— start of Provided data —

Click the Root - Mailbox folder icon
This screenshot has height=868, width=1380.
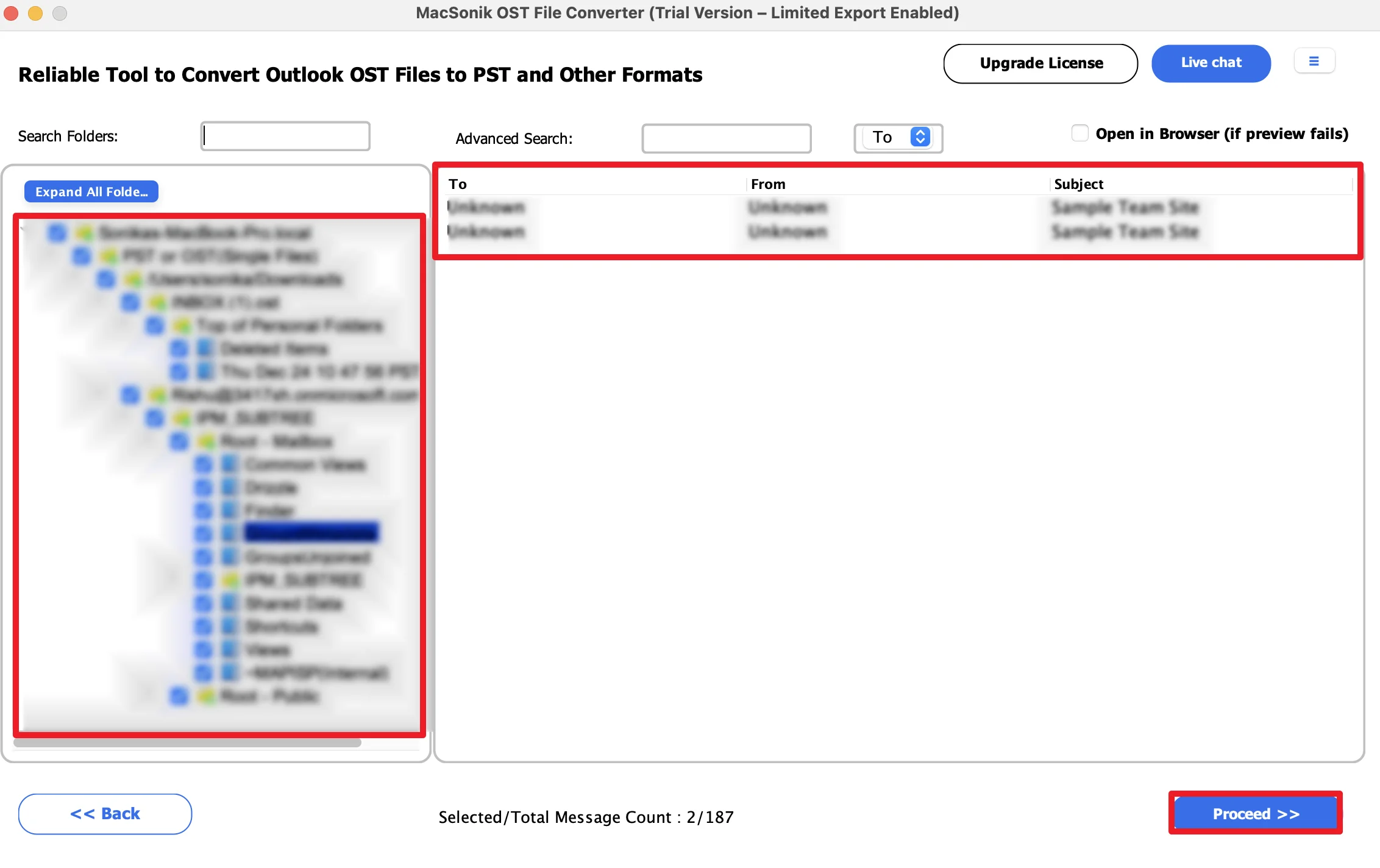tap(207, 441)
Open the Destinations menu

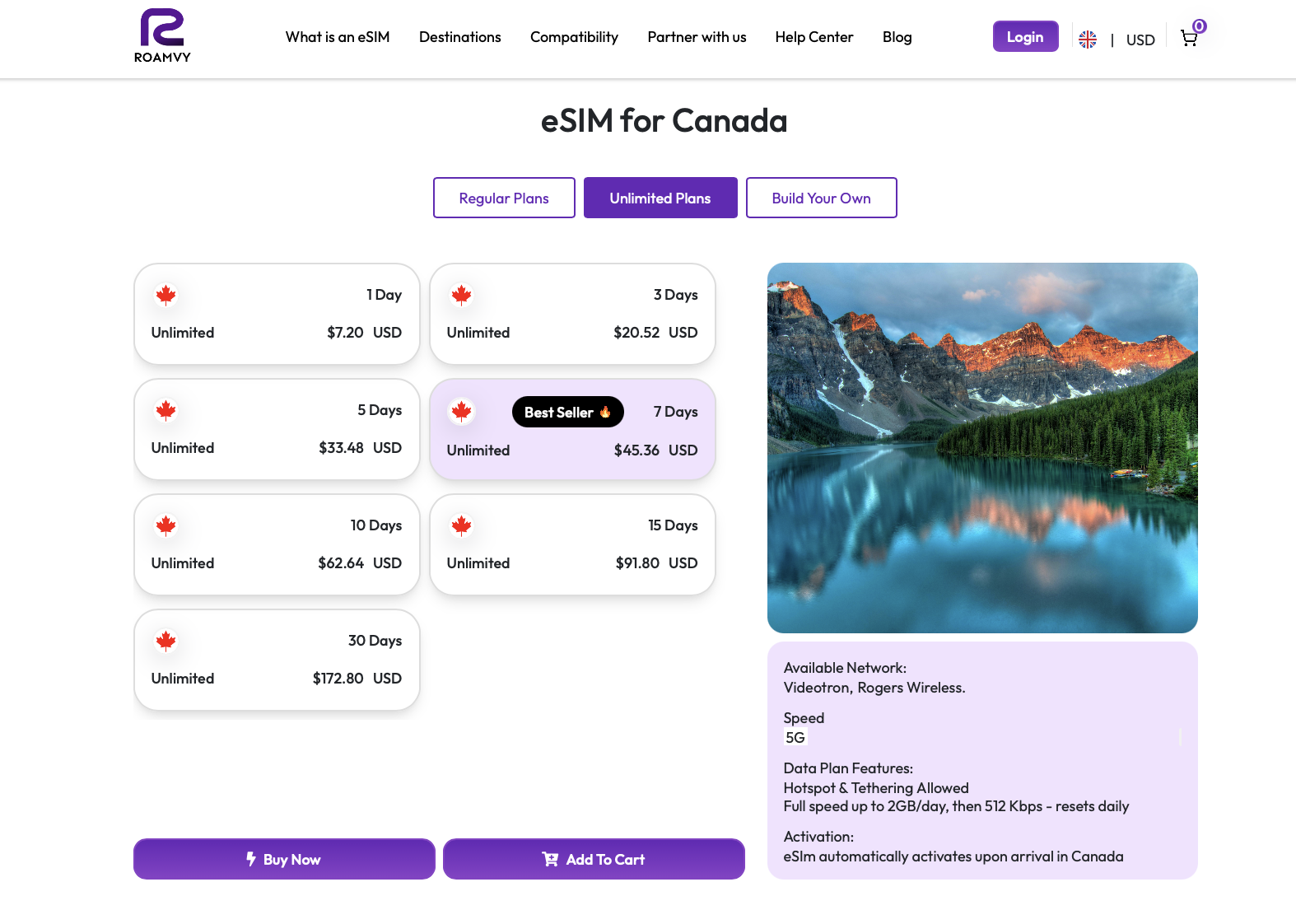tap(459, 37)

— end of Provided data —
— start of Provided data —

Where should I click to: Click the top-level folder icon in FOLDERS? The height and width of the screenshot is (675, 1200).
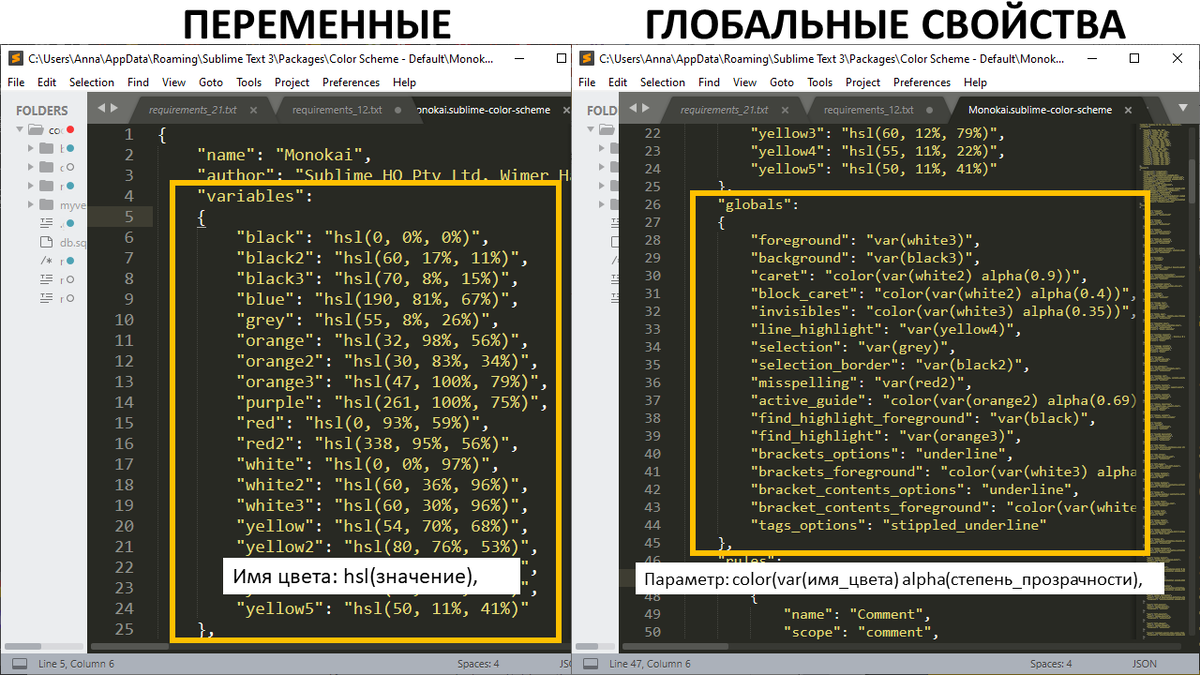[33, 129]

— end of Provided data —
— start of Provided data —

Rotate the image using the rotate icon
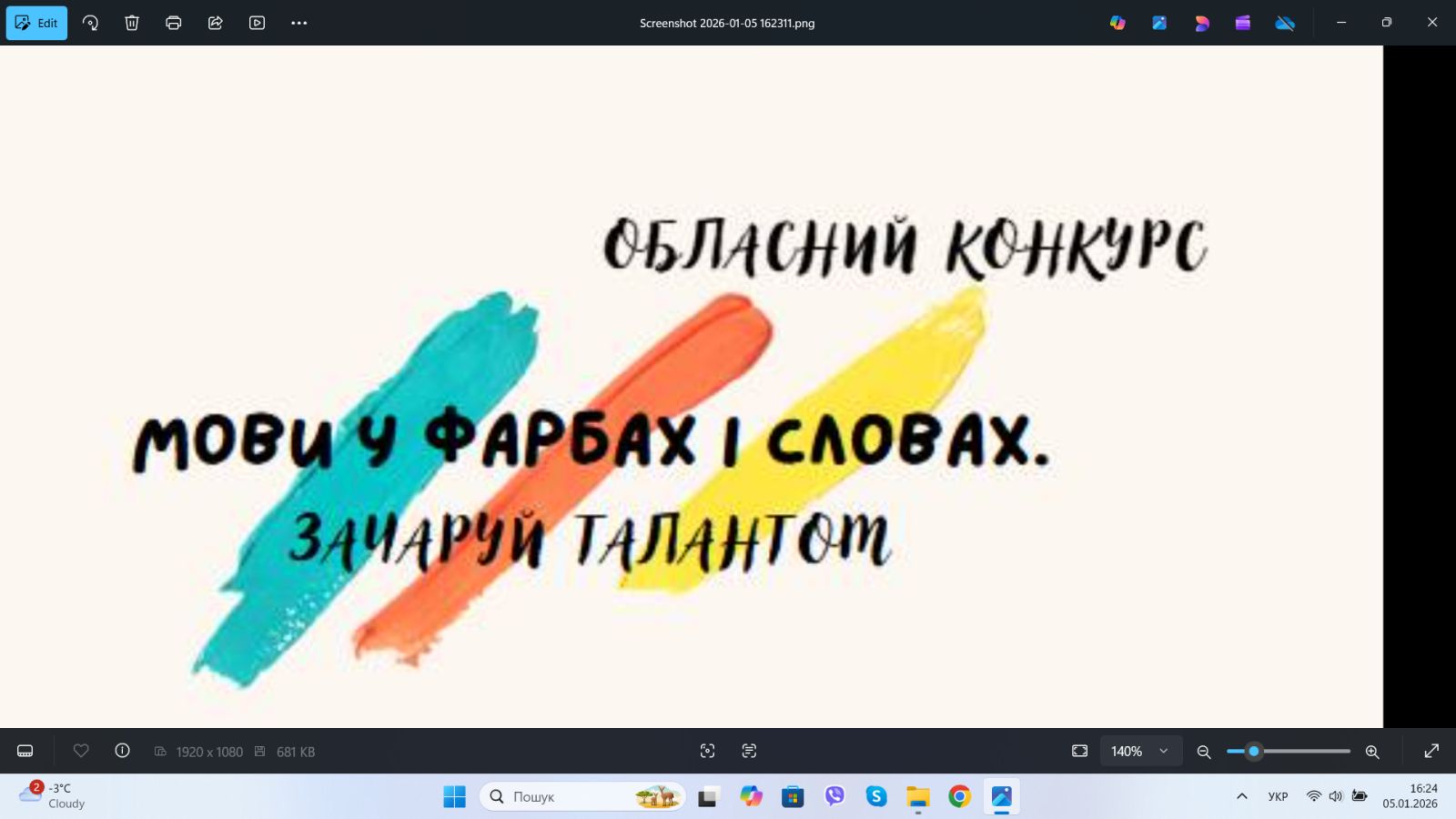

— end of Provided data —

**Written task:**
Copy out every line above, from the one containing "Click the Root - Mailbox folder icon" down to the one containing "tap(459, 37)", both included, and leave the pictures out.

**Result for this task:**
Click the Root - Mailbox folder icon
This screenshot has height=868, width=1380.
tap(207, 441)
Open the Destinations menu

tap(459, 37)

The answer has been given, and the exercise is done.